Unelected ‘Children’s Commissioners’ Tell UK to Ban Smacking

Britain must completely ban parents from smacking their children, a report submitted to the UN has demanded.

The UK’s four children’s commissioners call for the “immediate” repeal of all laws permitting parents to physically chastise their children and tell the government to re-educate parents who persist smacking in “non-violent forms of child rearing and behaviour management”.

In their report, assessing whether the UK is keeping to its commitments under the UN Convention on the Rights of the Child (UNCRC), the four unelected officials also criticise the government’s austerity measures, which they claim drives millions of children into poverty.

The Telegraph reports that they even take aim at government plans to scrap the 1998 Human Rights Act and replace it with a British Bill of Rights, a manifesto pledge of the present government.

Their report says of smacking: “The state party and the devolved governments should immediately prohibit all corporal punishment in the family and in all other institutions and forms of alternative care, including through the repeal of legal defences, and actively promote positive and non-violent forms of child rearing and behaviour management.”
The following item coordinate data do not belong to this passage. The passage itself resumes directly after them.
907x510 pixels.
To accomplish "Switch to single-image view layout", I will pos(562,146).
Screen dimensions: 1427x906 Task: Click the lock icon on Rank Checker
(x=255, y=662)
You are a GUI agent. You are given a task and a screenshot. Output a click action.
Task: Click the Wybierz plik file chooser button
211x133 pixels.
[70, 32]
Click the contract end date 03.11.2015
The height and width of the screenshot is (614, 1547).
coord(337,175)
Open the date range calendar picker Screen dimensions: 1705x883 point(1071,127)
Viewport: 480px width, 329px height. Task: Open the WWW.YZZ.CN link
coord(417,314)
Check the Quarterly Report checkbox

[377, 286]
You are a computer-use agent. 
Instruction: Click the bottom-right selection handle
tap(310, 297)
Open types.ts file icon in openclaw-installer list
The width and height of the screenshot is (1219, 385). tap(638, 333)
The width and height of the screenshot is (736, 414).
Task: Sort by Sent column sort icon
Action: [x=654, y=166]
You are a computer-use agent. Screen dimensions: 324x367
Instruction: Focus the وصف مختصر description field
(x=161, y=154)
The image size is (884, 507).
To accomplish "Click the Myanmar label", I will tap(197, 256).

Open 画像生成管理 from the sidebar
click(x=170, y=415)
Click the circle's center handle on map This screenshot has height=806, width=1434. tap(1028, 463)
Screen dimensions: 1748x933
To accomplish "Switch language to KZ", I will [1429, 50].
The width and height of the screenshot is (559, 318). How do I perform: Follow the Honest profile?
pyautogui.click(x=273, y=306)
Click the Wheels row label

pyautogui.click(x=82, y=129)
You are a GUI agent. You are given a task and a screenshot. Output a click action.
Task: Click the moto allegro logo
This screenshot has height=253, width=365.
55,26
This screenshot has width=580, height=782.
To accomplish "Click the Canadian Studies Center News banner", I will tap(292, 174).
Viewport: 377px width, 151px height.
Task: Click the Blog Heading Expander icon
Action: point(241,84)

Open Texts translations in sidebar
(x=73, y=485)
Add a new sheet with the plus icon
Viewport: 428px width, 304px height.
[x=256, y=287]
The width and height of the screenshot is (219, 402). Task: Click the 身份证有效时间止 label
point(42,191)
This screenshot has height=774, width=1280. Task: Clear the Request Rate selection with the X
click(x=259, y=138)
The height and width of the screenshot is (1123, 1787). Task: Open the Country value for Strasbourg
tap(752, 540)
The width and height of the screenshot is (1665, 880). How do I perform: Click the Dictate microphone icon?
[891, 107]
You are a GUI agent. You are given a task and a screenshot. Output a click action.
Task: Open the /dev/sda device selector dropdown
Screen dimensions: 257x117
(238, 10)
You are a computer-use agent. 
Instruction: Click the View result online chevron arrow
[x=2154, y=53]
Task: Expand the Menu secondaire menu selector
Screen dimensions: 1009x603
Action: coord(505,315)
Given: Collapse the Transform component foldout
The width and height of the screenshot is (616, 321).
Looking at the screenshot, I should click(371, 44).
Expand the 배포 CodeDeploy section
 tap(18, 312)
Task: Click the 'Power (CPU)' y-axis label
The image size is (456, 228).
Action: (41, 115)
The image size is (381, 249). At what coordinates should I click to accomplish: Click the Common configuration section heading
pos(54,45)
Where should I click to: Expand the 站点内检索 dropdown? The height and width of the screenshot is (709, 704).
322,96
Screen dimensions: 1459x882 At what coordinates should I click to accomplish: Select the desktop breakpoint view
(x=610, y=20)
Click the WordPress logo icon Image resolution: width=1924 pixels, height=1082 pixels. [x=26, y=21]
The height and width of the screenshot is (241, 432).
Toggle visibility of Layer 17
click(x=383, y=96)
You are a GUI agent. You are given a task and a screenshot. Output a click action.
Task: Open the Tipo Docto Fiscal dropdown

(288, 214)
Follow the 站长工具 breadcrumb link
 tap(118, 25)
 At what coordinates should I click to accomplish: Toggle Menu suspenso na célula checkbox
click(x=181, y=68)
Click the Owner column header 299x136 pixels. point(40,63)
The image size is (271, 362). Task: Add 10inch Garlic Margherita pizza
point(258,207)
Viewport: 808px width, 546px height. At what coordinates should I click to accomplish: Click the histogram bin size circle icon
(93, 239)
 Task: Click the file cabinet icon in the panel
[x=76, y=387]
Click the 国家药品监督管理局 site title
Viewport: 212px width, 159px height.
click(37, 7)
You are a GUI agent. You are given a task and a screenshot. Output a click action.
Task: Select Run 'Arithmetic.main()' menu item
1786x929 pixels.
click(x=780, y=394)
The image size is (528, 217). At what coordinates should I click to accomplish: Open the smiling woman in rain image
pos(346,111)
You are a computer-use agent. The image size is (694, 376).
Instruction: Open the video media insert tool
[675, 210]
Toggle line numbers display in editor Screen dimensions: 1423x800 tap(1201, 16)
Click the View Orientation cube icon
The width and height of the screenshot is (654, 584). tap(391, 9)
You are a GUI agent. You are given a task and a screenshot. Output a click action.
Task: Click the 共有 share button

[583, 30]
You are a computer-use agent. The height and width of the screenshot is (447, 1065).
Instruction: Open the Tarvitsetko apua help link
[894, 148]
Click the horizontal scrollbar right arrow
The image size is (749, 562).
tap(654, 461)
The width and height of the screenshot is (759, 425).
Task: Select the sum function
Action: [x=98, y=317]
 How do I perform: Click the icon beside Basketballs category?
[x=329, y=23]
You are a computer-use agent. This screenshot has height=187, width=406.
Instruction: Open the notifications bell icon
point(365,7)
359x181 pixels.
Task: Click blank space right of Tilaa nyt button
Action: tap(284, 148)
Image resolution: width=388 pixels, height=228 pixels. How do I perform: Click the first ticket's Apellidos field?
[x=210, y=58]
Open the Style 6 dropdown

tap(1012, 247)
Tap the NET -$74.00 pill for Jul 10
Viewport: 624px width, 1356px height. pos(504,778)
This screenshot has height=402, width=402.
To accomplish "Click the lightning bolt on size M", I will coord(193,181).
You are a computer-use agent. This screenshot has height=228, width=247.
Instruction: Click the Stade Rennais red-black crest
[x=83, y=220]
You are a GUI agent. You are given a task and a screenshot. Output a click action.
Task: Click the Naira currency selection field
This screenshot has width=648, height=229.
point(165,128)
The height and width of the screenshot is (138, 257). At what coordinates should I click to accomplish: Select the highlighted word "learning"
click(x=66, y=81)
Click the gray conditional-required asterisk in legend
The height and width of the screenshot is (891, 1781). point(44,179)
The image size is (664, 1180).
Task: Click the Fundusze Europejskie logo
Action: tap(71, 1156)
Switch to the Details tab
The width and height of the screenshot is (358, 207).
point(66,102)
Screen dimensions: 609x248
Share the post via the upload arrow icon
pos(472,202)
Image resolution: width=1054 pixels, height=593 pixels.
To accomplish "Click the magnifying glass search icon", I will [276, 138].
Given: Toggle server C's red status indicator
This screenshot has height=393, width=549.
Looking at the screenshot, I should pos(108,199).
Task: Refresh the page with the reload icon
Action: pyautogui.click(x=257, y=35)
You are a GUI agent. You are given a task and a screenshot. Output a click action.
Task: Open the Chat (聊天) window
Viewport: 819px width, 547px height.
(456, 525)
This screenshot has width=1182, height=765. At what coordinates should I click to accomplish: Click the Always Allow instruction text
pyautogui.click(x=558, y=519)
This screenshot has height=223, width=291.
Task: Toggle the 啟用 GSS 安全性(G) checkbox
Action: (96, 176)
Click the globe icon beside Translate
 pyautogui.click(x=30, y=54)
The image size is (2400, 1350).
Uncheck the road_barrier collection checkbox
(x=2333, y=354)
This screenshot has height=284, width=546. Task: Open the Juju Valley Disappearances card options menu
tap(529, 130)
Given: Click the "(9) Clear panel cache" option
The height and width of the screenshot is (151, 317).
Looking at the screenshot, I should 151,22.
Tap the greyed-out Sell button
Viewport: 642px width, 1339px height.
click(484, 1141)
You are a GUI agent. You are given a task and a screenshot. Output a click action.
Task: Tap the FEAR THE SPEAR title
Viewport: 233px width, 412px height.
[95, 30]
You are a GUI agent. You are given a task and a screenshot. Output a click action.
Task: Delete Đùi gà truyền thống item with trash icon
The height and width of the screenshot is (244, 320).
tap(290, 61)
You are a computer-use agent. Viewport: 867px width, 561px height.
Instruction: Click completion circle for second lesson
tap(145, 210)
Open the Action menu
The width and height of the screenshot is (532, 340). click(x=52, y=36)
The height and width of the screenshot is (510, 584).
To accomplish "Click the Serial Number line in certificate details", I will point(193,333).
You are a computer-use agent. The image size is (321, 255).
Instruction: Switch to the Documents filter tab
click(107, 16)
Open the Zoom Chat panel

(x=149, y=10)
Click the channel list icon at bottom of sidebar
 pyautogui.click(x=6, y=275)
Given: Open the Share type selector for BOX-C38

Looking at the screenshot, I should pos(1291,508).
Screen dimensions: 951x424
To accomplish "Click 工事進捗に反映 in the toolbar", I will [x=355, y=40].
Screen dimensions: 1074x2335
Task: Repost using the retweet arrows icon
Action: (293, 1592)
At the moment it is legal for parents in England and Wales to smack their children if their actions constitute “reasonable punishment”. Similarly, in Scotland and Northern Ireland separate legislation allows for “justifiable assault”.

The position of children’s commissioner was invented by New Labour 2004 to “promote awareness” of children’s rights. The current commissioner for England is Anne Longfield, former chief executive of charity 4Children who have consistently lobbied for a blanket ban on smacking.

Sally Holland, a professor of Social Work at Cardiff University, fills the brief for Wales while Tam Baillie serves in Scotland. Northern Ireland’s commissioner is Koulla Yiasouma, another charity worker.

In 2010, a government inquiry found the role of children’s commissioner was “flawed” and its impact of the £140,000 position was “disappointing”.

Earlier this year, Pope Francis expressed his support for smacking, saying the parents should be free to administer corporal punishment provided it is not done to humiliate them.